26 August 2011

Alan Caruba: Irresponsible and Dishonest

Alan Caruba, syndicated columnist and really old guy, had a column last week that was about how Obama was banning vitamins. Seriously.

Millions of Americans benefit from a daily regimen of vitamins, minerals, and herbal supplements. Athletes use whey protein powders. Body builders take amino acids. Others augment food products that lack sufficient nutritional value. Their health and wellness is now threatened by the Obama administration’s Food and Drug Administration (FDA).

On the Friday before the Fourth of July weekend, the FDA published a 47-page document that would ban all nutritional and supplemental ingredients by requiring them to file documentation involving multi-million-dollar testing and the regulations would be retroactive to 1994!

This will destroy the manufacturers of these products because most are small companies that could not afford such costs. It’s not like there is a vast body of information that demonstrates any threat to health from vitamins and minerals. Quite the contrary. There is ample information on their benefits. There are libraries filled with books devoted to this.

Who would benefit from such regulation of the natural supplement industry? Big Pharma. The same pharmaceutical companies that have a long record of putting forth FDA-approved medications that later prove to be lethal are looking to use the regulatory powers of FDA to literally increase levels of illness.

Needless to say, I was highly skeptical. Caruba generally is wrong at least 50% of the time in his columns whenever he makes a declaration of fact, but there didn't seem any way that this could be even half right. The original version of the column declared that the new FDA regulation was called the "Codex Alimentarius," which I happen to know is actually the name of international FAO/WHO food guidelines, so right from the start I knew there was a serious problem with Caruba's ideas in this one. I started off a comment pointing out the Codex Alimentarius mistake to him, and requesting a link to the report or at least its name.

He edited the column to remove the Codex Alimentarius mistake (without admitting his mistake or putting a notice of alteration, of course) but ignored my other request. So I went looking. The FDA newsroom didn't have anything from the stated period in early July. In fact, none of the releases seemed to announce any new guidelines that had anything to do with what Caruba described. What the hell was he referring to?

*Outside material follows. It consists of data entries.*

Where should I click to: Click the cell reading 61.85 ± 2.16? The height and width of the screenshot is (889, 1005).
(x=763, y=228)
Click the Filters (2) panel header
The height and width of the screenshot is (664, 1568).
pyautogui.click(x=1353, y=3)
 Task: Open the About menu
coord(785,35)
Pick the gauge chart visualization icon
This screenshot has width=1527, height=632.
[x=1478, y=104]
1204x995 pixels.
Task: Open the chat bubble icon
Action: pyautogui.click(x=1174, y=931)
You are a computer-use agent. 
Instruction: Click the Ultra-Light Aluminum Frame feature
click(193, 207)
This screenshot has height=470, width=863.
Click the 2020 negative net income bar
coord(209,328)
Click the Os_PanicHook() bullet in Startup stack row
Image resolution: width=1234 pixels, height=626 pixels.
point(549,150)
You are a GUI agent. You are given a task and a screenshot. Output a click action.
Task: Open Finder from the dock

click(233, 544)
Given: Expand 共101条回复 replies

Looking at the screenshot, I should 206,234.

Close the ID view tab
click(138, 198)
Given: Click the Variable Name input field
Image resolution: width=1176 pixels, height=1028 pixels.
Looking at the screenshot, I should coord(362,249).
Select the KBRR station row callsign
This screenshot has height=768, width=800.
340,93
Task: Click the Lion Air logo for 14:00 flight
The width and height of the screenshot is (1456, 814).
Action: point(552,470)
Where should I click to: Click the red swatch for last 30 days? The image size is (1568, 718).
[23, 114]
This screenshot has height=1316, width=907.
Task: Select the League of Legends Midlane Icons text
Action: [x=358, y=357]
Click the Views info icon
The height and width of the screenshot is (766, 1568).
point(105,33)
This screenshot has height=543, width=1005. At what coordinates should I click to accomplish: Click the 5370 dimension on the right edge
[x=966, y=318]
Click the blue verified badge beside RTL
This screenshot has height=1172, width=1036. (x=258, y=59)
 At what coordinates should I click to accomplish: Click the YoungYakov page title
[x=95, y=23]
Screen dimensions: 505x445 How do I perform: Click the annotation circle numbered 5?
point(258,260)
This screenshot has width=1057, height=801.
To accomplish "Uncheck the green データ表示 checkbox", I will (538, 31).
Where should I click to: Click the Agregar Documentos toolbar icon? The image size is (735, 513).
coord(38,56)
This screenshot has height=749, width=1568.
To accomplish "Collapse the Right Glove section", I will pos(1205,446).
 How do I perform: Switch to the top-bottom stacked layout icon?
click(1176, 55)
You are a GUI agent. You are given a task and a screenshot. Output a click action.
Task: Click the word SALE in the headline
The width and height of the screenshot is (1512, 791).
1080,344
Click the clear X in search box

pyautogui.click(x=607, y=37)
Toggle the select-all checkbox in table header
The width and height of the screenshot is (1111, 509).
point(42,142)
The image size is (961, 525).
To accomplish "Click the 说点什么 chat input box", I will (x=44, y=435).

Caruba was alleging that the Obama administration was going to ban "vitamins, minerals, and herbal supplements on which millions depend for wellness" in order to "literally increase levels of illness." That is a huge and outrageous claim, and it would be completely irresponsible if he didn't have something specific in mind. He's even urging citizens to "[w]rite, email, and fax your Representative and Senator to ensure that Congress intervenes with the FDA in the same fashion it is struggling to protect us against an out-of-control Environmental Protection Agency. In particular, contact the members of the House Oversight and Government Reform committee."

Was he really so irresponsible as to not have any evidence at all?

As it turns out, yes. Alan Caruba really is that irresponsible.

After some searching, I did eventually find an FDA document from July. It's a non-binding draft resolution published asking for commentary, establishing the guidelines for proving the safety of new dietary supplements introduced since 1994, as required by Congress in the Dietary Supplement Health and Education Act of 1994 (DSHEA). It doesn't ban vitamins or minerals. It doesn't actually do anything, since it's a non-binding draft, but if it did go into effect it would just be establishing new documentation formats for requirements mandated by a Republican Congress in 1994 - the way that supplement makers who introduced a new ingredient (i.e. acacia berries) must submit health and study information to the FDA, to show that their new product was safe.

In other words, everything that Alan Caruba said was wrong and irresponsible (I'd say "shockingly irresponsible," but it's hard to be shocked by him these days). He is accusing the government of trying to ban vitamins to make American citizens sick for the benefit of the pharmaceutical industry, and he has no basis at all for it.

I tried to point this out to Caruba in another comment, but he has comment moderation on, and simply censored it and ignored me.

Alan Caruba: irresponsible and dishonest.